## WHAT THE TASK ASKS
Set down exactly the lines from the one containing "This screenshot has height=234, width=440." to the final line of the records below, with every picture omitted.

** MATERIAL TO PROCESS follows **

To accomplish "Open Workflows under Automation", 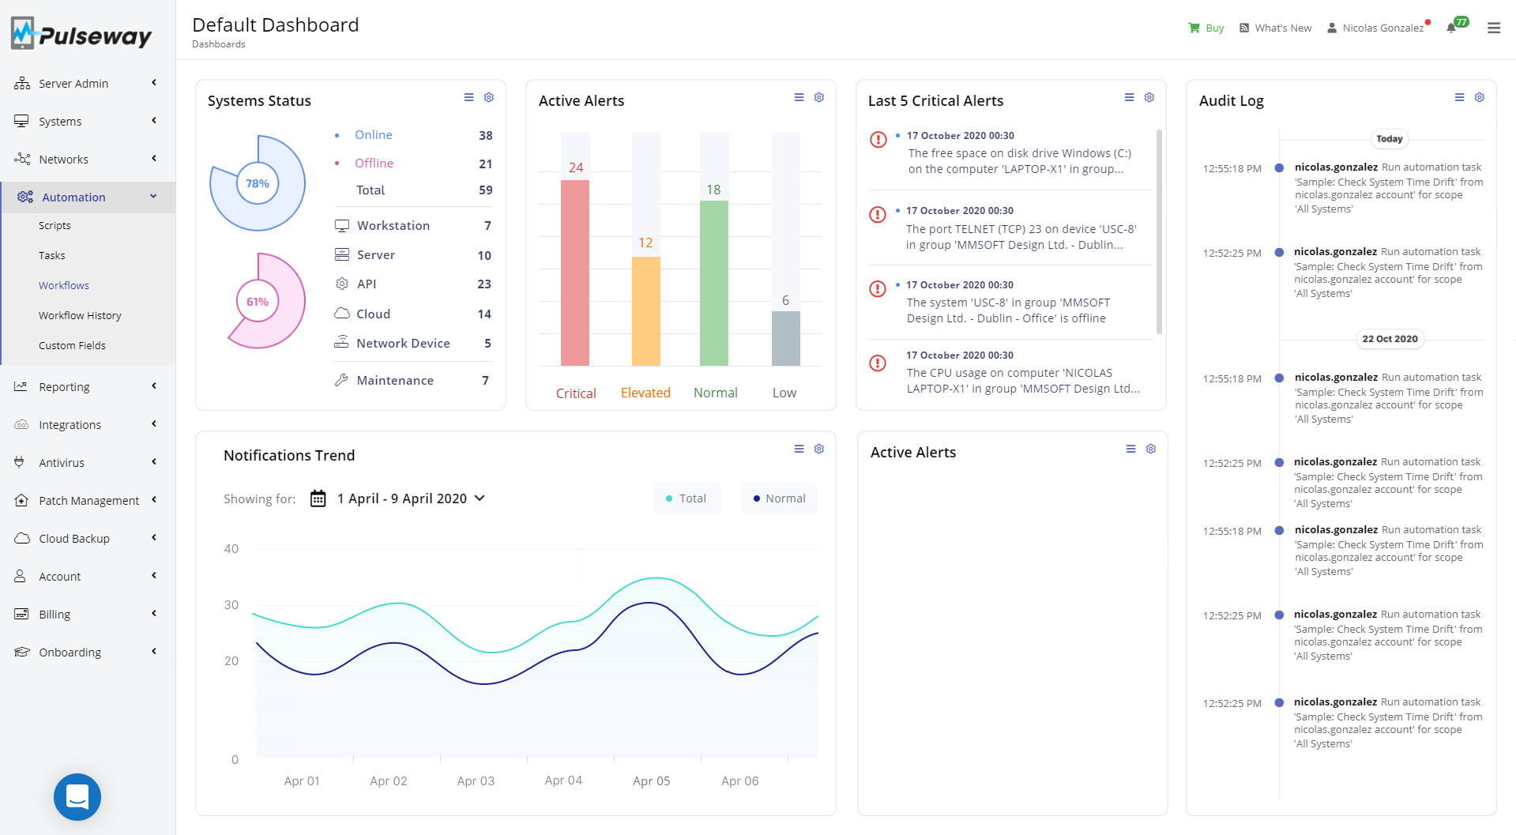I will point(64,285).
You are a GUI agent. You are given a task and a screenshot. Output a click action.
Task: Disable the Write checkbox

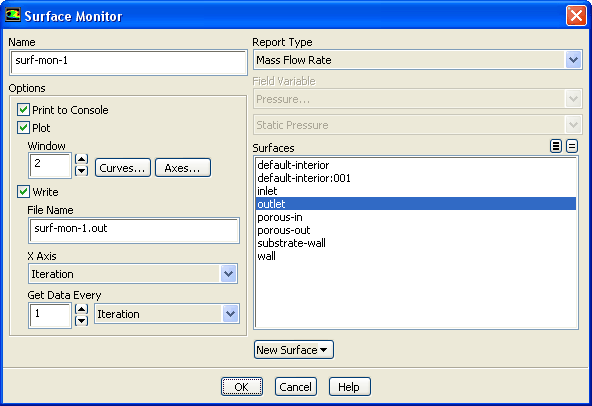(23, 192)
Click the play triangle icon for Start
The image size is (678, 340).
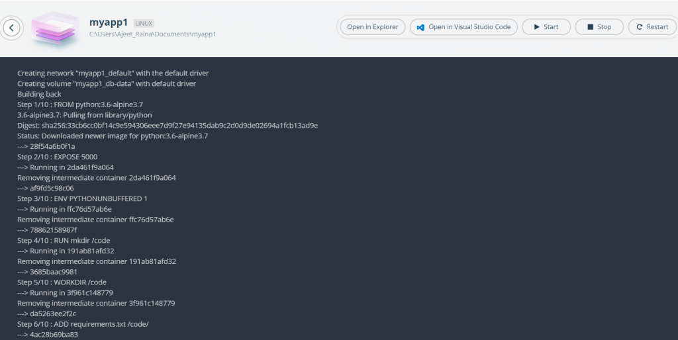click(536, 26)
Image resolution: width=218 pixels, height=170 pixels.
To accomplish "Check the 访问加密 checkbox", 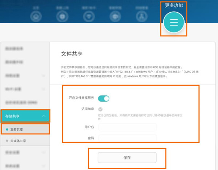I will [x=100, y=109].
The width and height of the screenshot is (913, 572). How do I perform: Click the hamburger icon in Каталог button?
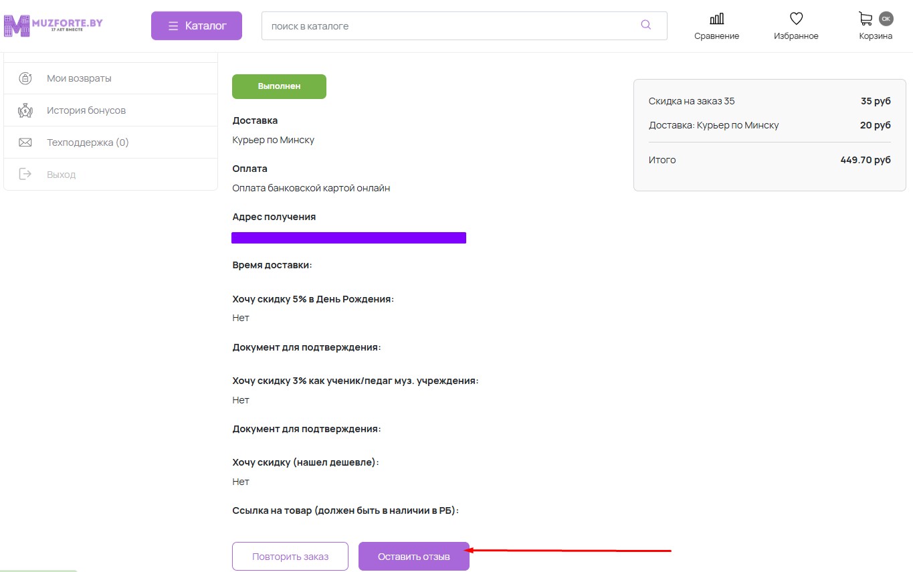[x=173, y=26]
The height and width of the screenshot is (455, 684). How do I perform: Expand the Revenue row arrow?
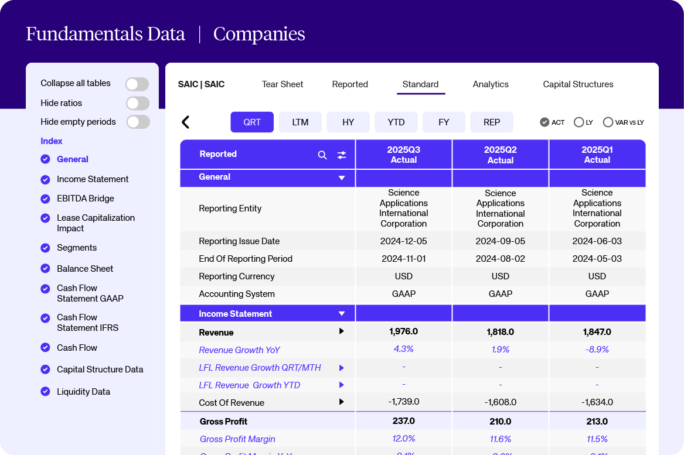[x=342, y=331]
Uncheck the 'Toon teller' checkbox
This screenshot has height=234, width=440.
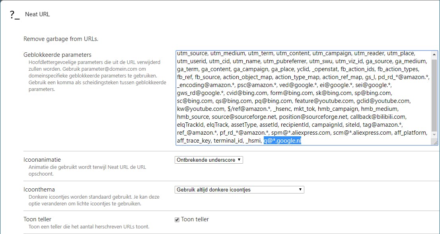pos(177,220)
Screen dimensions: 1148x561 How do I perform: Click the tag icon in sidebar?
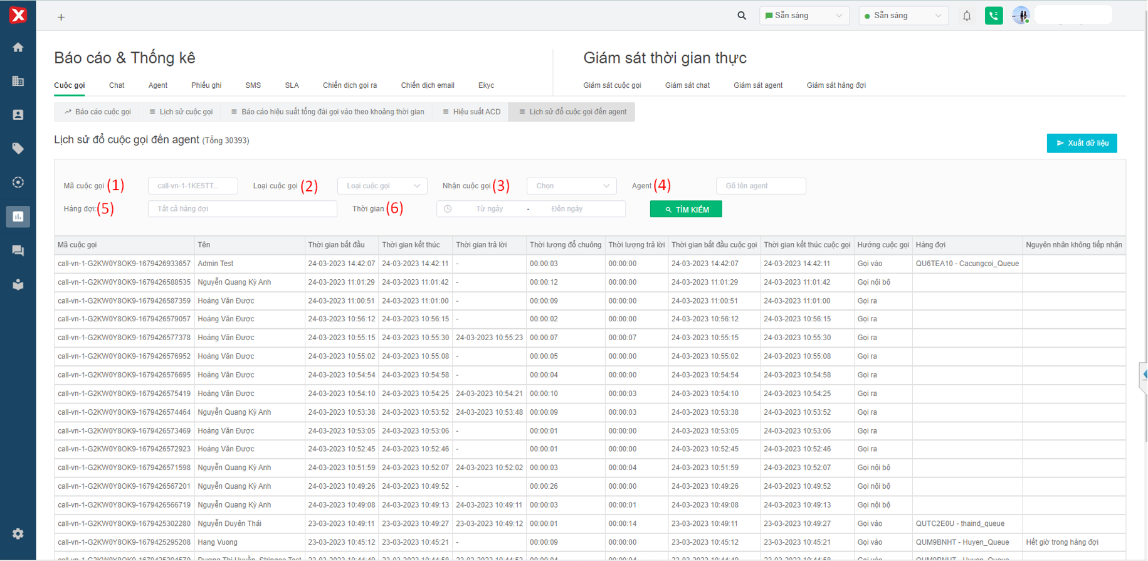(18, 149)

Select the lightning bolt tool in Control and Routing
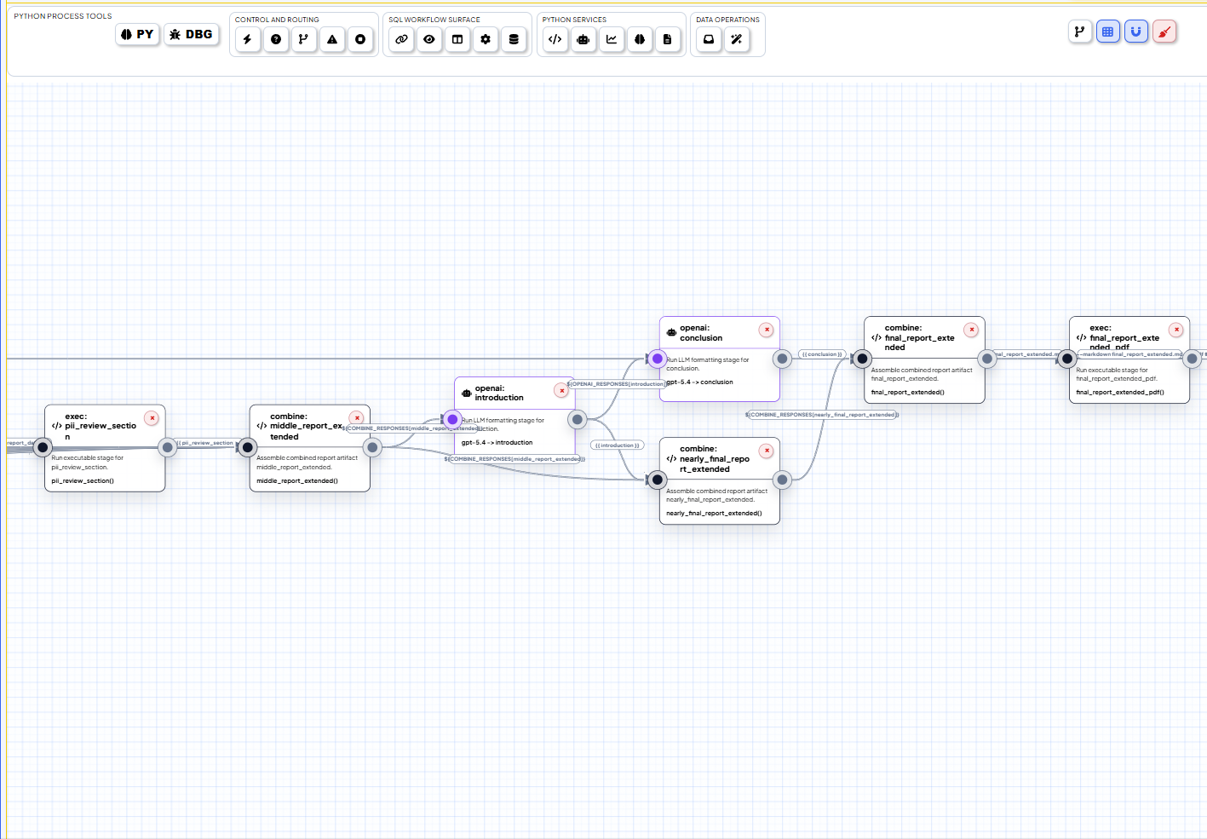pos(247,39)
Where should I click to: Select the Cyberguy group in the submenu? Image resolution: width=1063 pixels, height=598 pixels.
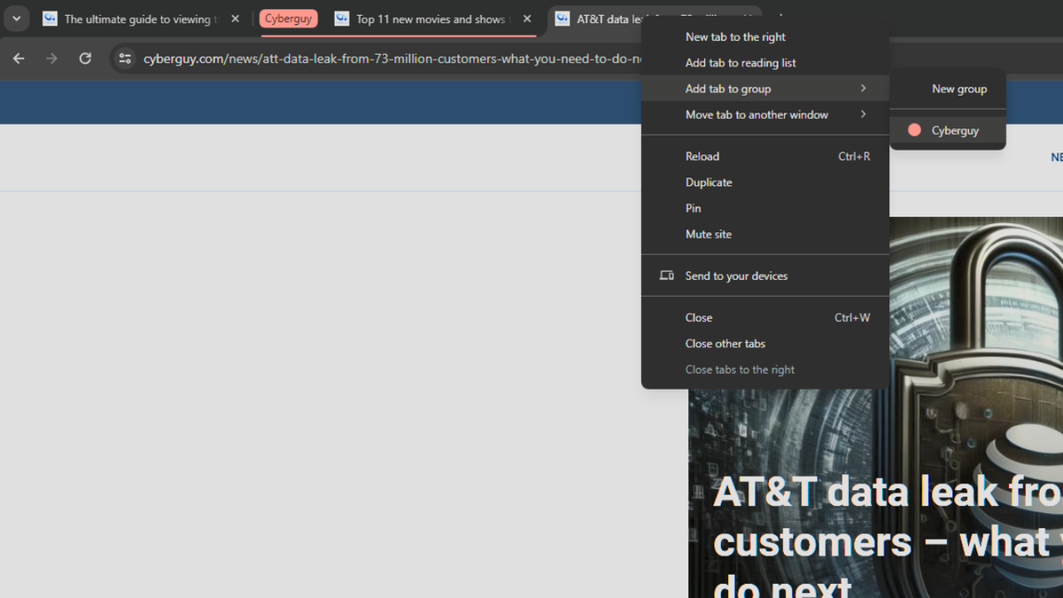click(x=952, y=130)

** End of MATERIAL TO PROCESS **

## RESPONSE AREA
This screenshot has height=234, width=440.
pos(177,220)
Screen dimensions: 1148x561 How do I perform: Click the tag icon in sidebar?
(18, 149)

Select the lightning bolt tool in Control and Routing
pos(247,39)
Where should I click to: Select the Cyberguy group in the submenu? Image resolution: width=1063 pixels, height=598 pixels.
click(x=952, y=130)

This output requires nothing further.